## Trecho
== == ==

A história de Mano Walter é um retrato da força, da simplicidade e da determinação do povo nordestino. Nascido como José Walter Tenório Lopes, em 13 de julho de 1986, no município de Quebrangulo, em Alagoas, o cantor construiu uma das carreiras mais bem-sucedidas da música nordestina contemporânea, levando para todo o Brasil a cultura da vaquejada e o orgulho de suas origens.
Filho da professora Elineusa Tenório Cerqueira e do pecuarista Djalma Lopes da Silva, Mano Walter cresceu no ambiente rural. Desde criança acompanhava o pai nas fazendas e nas vaquejadas, cenário que despertou duas grandes paixões que o acompanhariam por toda a vida: os cavalos e a música. Foi justamente nesses encontros sertanejos que começou a cantar, compor e sonhar com os palcos.

== == ==

## Material fornecido
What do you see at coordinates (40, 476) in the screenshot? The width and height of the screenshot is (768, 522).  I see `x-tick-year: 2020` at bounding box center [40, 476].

== == ==

## Atividade 1
Responda com base no trecho sobre Mano Walter:
(a) Em que município ele nasceu?
(b) Qual era a profissão do pai dele?
(c) Quais foram as duas grandes paixões despertadas nas fazendas e vaquejadas?
## Atividade 2
Reproduza fielmente a parte do trecho sobre Mano Walter que começa em "Filho da professora" e termina em "com os palcos.".

## Resposta 1
(a) Em Quebrangulo, em Alagoas.
(b) Pecuarista.
(c) Os cavalos e a música.

## Resposta 2
Filho da professora Elineusa Tenório Cerqueira e do pecuarista Djalma Lopes da Silva, Mano Walter cresceu no ambiente rural. Desde criança acompanhava o pai nas fazendas e nas vaquejadas, cenário que despertou duas grandes paixões que o acompanhariam por toda a vida: os cavalos e a música. Foi justamente nesses encontros sertanejos que começou a cantar, compor e sonhar com os palcos.